Below is an article I have written regarding shareholder agreements in Florida.  While it sets forth general information, no two shareholder agreements (and their surrounding circumstances) are the same.  Please feel free to call me to discuss your particular situation.

Shareholder Agreements –

Often overlooked, always needed.

If a closely held corporation has more than one shareholder, then the shareholders need a shareholder agreement.  However, in the excitement of setting up a new corporation, this fact is often overlooked.  I cannot count the number of times that I have heard “but we don’t need one, we’re (1) the best of friends or (2) close relatives”.  Unfortunately, best friends and close relatives often become the worst of enemies, especially where money is involved.  Without a shareholder’s agreement, a major shareholder disagreement will result in an impasse, at best, and expensive litigation at worst (shareholder litigation is not that different to a divorce in terms of expense and wasted emotions).  This is especially the case where there are only two shareholders, each of whom own 50% of the corporation’s issued stock.

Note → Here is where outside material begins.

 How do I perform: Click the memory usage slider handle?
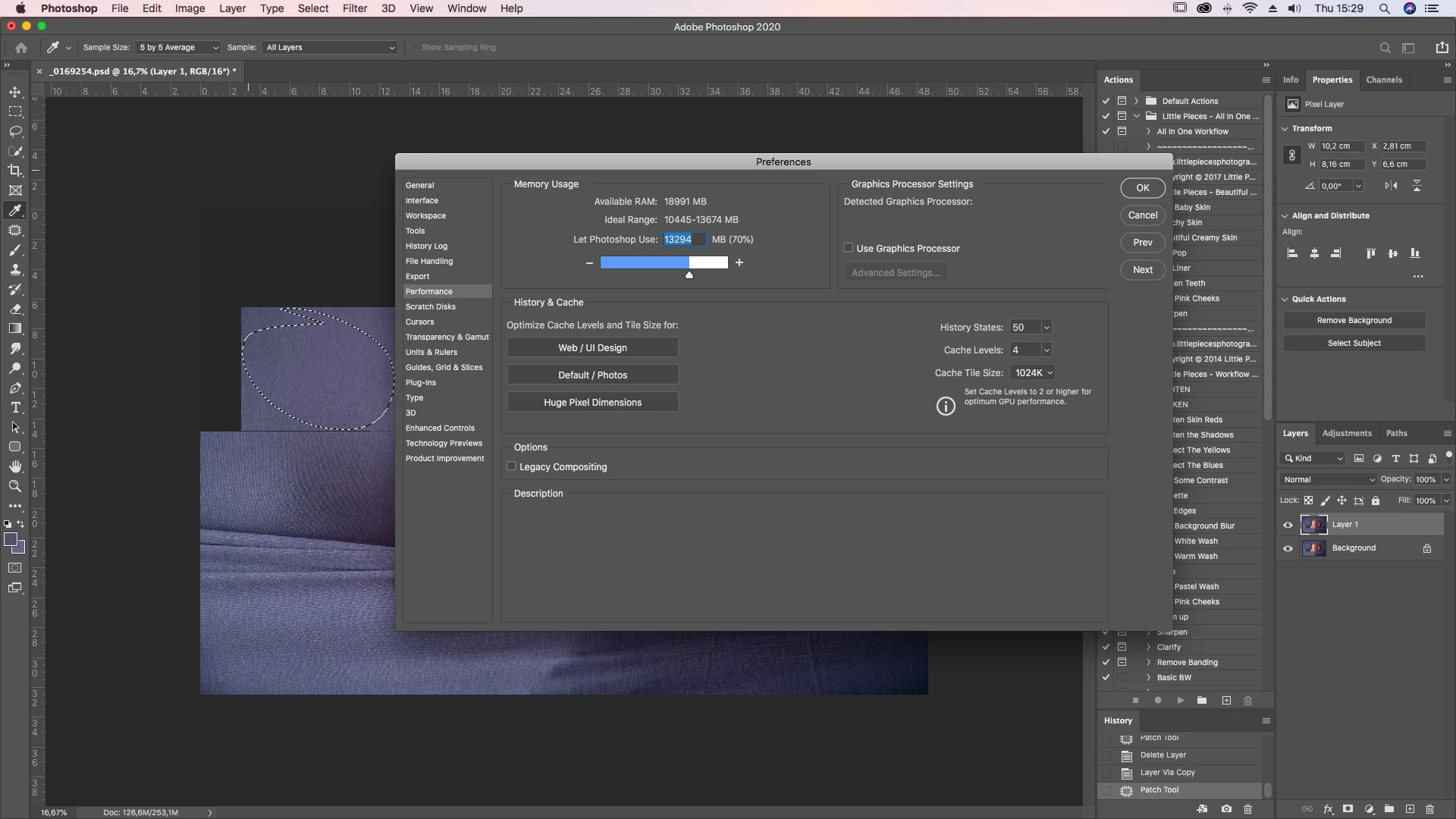click(x=689, y=275)
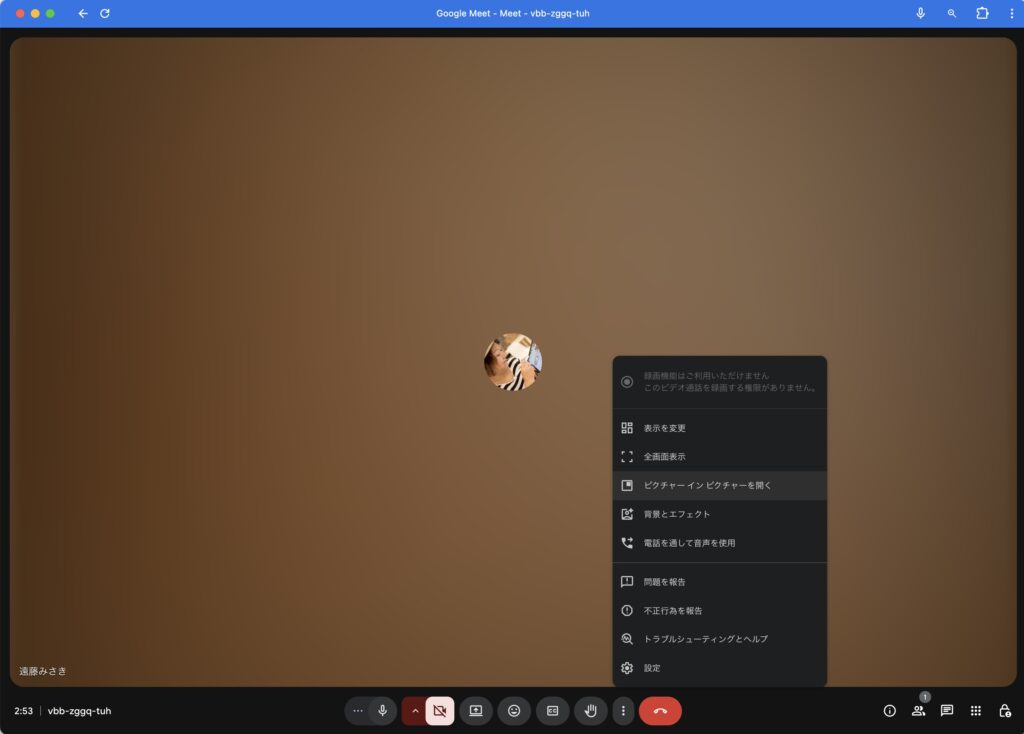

So, what should a shareholder do?  The answer is simple, and in case you haven’t guessed it already, it’s the negotiation and signing of a shareholders’ agreement.  What does a shareholder agreement do?  Well, to begin with, it addresses the following issues that are often forgotten or overlooked when people set up a corporation:

·    What happens if one shareholder wants to sell his or her shares to a third party?  In the absence of a shareholders’ agreement, the shareholder can sell them without restriction (except to the extent that federal or state securities laws might restrict the sale).  Typically, a shareholders’ agreement will require the selling shareholder to offer the other shareholder(s) a right of first refusal on his or her shares.

·    What happens if a shareholder dies?  In the absence of a shareholder’s agreement, the shareholder’s estate (and probably, thereby, his or her spouse or children) will now own the shares).  While the other shareholders may have gotten along with the deceased shareholder, they might not care for the shareholder’s spouse or children.  A shareholders’ agreement will typically provide for the corporation (or the other shareholders) to have the option to purchase the deceased shareholder’s shares for a pre-determined or appraised value.  This purchase might be paid for by life insurance on the shareholder’s life.

·    How can a minority shareholder ensure that he or she will be elected to the board of directors?  In the absence of a shareholder’s agreement, the majority rules.  However, a minority shareholder can negotiate a requirement in the shareholder’s agreement that each shareholder shall vote his or her shares to elect him or her to the board of directors.

·    How can a minority shareholder ensure that the majority shareholder(s) will consult him or her in the event of a major decision affecting the corporation?  Once again, in the absence of a shareholder’s agreement, the majority rules.  However, it is quite common for a shareholder’s agreement to contain a provision that requires a super-majority (or even unanimous) vote for certain major decisions.

·    What if a corporation has two shareholders, each of whom owns 50% of the issued shares, and there is a major disagreement/impasse?  In the absence of a shareholder’s agreement, the shareholders will have to apply to a court for the judicial dissolution of the corporation – not a preferred alternative, by any means.  However, a shareholder’s agreement can provide for impasses to be subjected to binding arbitration/decision making by a third party (whom both parties trust).

The above list of issues is not exhaustive, but it does provide a good illustration of the overlooked (but important) issues that a shareholders’ agreement can address.  If you are a shareholder in a closed corporation, or are about to become one, don’t forget your shareholder’s agreement!